Illustration of symbolic heuristic search. To the right, search space, where all states with the same initial-state distance (g) and estimated goal distance (h) are represented by a single binary decision diagram (to the left), and only those whose g+h <= solution cost need to be considered.
Daniel Fišer, Álvaro Torralba and Joerg Hoffmann won an outstanding paper runners-up award at AAAI 2022 for their paper Operator-potential heuristics for symbolic search. Here, Álvaro tells us more about the field of optical planning, their methodology, and how potential heuristics can be used in symbolic search with very positive results.
At a very general level, the research is on automated planning. This is a sub-area of AI where we try to answer the question: what is the best way to act given our knowledge of the world? We aim for general solvers that are domain-independent, so they can perform intelligence decision making in any situation.
In this case, we particularly deal with optimal planning, finding what is the best sequence of actions to achieve a set of goals (with guarantee of minimum cost). The key is that, in order to decide what to do now, you need to think in advance about what the outcome of your actions will be and how you will continue. We call this process search, where we search in the space of all possible alternative paths that you could follow. There are several ways of performing this search, and we present in this paper a new form to perform it in a very efficient way.
Research in AI planning has a very broad range of applications. In particular, it can be used in any application where one needs to optimize cost. For example, in logistics and distribution of goods, these tools can help to plan the delivery in an optimal way to optimize the cost for the company. It can also be very helpful in Industry 4.0, automatization of warehouses, etc. But it is also useful in very different kind of problems, that apparently are far away from the ones above. It has been used in security systems or natural language generation, just to give a couple of “non-classical” examples.
In all these applications, AI planning has many advantages due to having an explicit, symbolic, representation of the agent’s knowledge about the world. First, it is cheap, as you don’t need to design a program to solve the problem, but just use one of the existing tools. It is also very flexible. In a changing environment, we just need to introduce the new description of our knowledge, and we don’t need to modify the solver in any way. Furthermore, it is safe and explainable. For example, safety constraints can be easily introduced so the system will never perform unsafe actions.
In the last few years, there have been two main search techniques to look for the best possible plan: symbolic search and heuristic search.
For years, several attempts had been made at combining these two ideas, and using heuristics in symbolic search, but they were not entirely successful. In fact, a recent publication (by David Speck et al.) showed that, somewhat counter-intuitively, having better estimations is not necessarily good in symbolic search. This led to thinking that these two ideas cannot be successfully combined.

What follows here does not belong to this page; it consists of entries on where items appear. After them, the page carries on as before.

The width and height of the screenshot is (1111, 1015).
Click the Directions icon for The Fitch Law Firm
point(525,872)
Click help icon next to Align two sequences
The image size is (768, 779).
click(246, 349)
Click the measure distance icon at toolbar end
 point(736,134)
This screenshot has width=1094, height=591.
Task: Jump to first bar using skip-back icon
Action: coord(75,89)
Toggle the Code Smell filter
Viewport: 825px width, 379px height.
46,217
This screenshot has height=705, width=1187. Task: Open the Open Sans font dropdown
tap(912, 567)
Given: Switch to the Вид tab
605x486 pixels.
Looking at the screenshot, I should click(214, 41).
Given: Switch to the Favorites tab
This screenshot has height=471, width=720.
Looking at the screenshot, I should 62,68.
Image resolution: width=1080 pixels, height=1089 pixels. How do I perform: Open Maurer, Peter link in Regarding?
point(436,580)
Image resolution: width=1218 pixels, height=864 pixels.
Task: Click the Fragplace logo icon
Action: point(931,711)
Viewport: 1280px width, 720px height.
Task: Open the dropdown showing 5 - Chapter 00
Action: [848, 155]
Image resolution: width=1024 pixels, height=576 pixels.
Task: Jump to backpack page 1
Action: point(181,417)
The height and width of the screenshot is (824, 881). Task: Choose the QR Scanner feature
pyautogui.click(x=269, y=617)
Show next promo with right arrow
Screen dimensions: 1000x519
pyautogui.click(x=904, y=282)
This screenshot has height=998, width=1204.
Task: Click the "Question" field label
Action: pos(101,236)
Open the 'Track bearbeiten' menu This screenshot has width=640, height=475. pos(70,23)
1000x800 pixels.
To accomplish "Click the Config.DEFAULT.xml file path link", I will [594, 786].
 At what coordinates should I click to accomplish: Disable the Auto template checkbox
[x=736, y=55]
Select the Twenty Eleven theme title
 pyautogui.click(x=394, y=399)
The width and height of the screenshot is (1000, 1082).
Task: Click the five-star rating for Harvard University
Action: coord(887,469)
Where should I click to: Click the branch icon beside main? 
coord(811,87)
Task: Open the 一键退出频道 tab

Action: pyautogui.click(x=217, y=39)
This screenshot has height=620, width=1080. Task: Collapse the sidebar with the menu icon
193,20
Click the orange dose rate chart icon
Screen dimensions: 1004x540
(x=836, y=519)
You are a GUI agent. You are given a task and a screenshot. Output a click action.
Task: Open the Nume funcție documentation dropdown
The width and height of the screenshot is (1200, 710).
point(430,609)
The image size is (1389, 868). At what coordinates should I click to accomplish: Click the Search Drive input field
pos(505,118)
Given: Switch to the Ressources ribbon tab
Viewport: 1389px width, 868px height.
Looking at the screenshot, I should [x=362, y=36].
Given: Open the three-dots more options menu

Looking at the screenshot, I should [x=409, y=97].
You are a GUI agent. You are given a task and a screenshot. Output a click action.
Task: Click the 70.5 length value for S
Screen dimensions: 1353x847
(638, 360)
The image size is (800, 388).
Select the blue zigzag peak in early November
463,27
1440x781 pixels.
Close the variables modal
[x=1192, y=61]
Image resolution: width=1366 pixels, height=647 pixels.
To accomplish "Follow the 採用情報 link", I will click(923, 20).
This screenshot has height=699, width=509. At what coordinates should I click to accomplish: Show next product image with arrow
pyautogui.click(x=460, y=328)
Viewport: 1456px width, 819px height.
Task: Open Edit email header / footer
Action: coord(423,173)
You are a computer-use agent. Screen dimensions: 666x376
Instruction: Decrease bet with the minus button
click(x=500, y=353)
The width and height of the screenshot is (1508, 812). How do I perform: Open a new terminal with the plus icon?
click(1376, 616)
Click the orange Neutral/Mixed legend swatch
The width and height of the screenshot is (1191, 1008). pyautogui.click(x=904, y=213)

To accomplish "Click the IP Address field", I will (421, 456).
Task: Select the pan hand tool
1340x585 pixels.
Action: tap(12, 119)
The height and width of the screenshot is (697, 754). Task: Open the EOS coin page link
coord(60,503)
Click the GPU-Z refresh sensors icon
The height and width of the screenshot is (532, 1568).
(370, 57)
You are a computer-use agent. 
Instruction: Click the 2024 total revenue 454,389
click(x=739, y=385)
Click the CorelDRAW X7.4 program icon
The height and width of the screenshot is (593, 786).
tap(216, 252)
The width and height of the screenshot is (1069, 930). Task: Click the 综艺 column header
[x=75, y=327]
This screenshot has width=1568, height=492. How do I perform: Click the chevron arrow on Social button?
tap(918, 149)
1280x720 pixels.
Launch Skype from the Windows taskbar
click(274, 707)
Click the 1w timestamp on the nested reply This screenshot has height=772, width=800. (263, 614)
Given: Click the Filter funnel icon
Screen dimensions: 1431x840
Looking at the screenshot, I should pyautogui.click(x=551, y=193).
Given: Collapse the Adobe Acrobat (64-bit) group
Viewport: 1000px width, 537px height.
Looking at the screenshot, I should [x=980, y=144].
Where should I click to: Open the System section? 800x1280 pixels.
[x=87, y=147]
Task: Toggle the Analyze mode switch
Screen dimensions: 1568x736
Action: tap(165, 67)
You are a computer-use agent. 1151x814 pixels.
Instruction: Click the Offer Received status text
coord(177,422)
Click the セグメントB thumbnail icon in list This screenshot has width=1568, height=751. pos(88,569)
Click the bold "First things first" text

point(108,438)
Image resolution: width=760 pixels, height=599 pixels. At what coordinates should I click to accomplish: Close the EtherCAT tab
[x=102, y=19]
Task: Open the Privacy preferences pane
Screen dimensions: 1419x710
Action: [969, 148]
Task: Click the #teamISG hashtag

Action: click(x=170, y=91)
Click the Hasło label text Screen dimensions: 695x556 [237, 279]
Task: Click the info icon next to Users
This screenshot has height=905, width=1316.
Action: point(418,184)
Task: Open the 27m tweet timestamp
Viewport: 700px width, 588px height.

But, in this paper we found out that, a particular class of heuristics (called potential heuristics) can be used in symbolic search with very positive results.
Our methodology combines theory and practice. From the theoretical side, we ask about the properties of planning algorithms and models. In this case, we show that, under certain assumptions, potential heuristics can be expressed as a value for each action. This property is what allows us to efficiently compute them over sets of states.
From the practical side, in the planning community we have a standardized methodology to evaluate the performance of our proposal, including a standard benchmark set with around 2000 test cases. In this case, we use these benchmarks to evaluate how potential heuristics impact in symbolic search, but also we compare it with other state-of-the art algorithms, and analyze in how many cases each variant of the algorithm is superior.
We presented several variants of potential heuristics with symbolic search, and we have also performed a comparison among them, not only to determine which one is better, but also to understand which properties that have an impact on performance.
From the practical side, we ask how these heuristics impact on symbolic search. We evaluate our algorithms in a standard benchmark set with around 2000 test cases, and analyze in how many cases each variant of the algorithm is superior.
There is a lot to be done. This work has opened several theoretical questions, as it contradicts our previous intuitions on combining heuristics and symbolic search. Now, we know that this kind of heuristics can be helpful, and we have an intuitive understanding of why. A very interesting theoretical question is what exactly makes a heuristic good in symbolic search. We know that the metrics we use in traditional heuristic search are not adequate to answer this question. But now that we have an example of a good heuristic, we can try to formalize our intuitions, and that could lead to other useful heuristics in symbolic search.
In a more practical context, we will develop the use of potential heuristics in symbolic search to more complex algorithms, for example, extending it use to backward and bidirectional search (we have already started to work in this direction), to get more efficient algorithms.
You can read the paper in full here.
Álvaro Torralba is currently an Associate Professor at the Department of Computer Science, Aalborg University in Denmark. His main research interest lies in AI planning, around the question of how to automate intelligent decision making in all kind of domains.